Moreover, there is increasing evidence that the neuroendocrine response of the hypothalamic-pituitary-adrenal (HPA) system might discriminate between CCK-4–panickers and nonpanickers. Koszycki et al. (1998) showed that the ACTH increase after CCK-4 administration is significantly enhanced in healthy subjects who panicked after CCK-4 administration, unlike in subjects who did not panic. Also, in patients with panic disorder the elevation of ACTH plasma levels following CCK-4 challenge was reported to be significantly higher in patients with panic attacks than those without panic attacks (Ströhle et al. 2000; Flint et al. 2000). Thus, the activity of the HPA system following CCK-4 challenge appears to somehow reflect the anxiety response to CCK-4–induced panic. In the present study we found that stimulation of ACTH and cortisol levels by CCK-4 was significantly blunted after vigabatrin treatment. This reduction in HPA activity corresponds to our clinical results; however, no firm relationship between the effects of vigabatrin on HPA system activity and psychometric data could be established in our study. It is well known that the activity of the HPA system is inhibited by GABAergic mechanisms (Holsboer 1998). In contrast, heart rate has been shown to increase following treatment with benzodiazepines in rats (Castro et al. 1999) and humans (Farmer et al. 1998) which is in line with the differential effects of vigabatrin on HPA system activity and heart rate.

Treatment with vigabatrin leads to an increase of GABA through inhibition of GABA-T. GABA itself acts through a binding site different from that of benzodiazepines at the GABAA receptor, which offers a new pharmacological principle in the treatment of anxiety disorders. In fact, sleep studies have shown that agonists for the GABA binding site produce a much more favorable sleep EEG profile than benzodiazepines with no REM suppression, an enhancement of slow wave activity during non REM sleep and no withdrawal effects (Lancel and Faulhaber 1996). Indeed, first clinical experiences using vigabatrin show a marked reduction of panic and agoraphobia in patients with panic disorder (Zwanzger et al. 2001). However, the occurrence of visual field constrictions render the long term use of vigabatrin problematic (Manuchehri et al. 2000). Thus, future studies should also focus on other drugs targeting the GABA binding site of the GABAA receptor using experimentally induced panic paradigms.

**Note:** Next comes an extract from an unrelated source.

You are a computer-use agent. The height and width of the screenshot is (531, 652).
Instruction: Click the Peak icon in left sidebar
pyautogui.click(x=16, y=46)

In summary, treatment with the selective GABA-transaminase–inhibitor vigabatrin leads to a marked and significant reduction of CCK-4–induced panic symptoms in healthy volunteers. Moreover, we found a significantly blunted CCK-4–induced ACTH and cortisol response after vigabatrin treatment. Thus, targeting the GABA binding site of the GABAA receptor as achieved by GABA-T inhibitors could be an new strategy for the treatment of panic disorder. Because there is no risk of dependency the use of GABA-transaminase inhibitors could be an alternative treatment strategy to benzodiazepines. In view of the demonstrated anxiolytic properties in healthy volunteers, future studies should also assess the potential anxiolytic effects of GABA-T inhibitors in patients with panic disorder.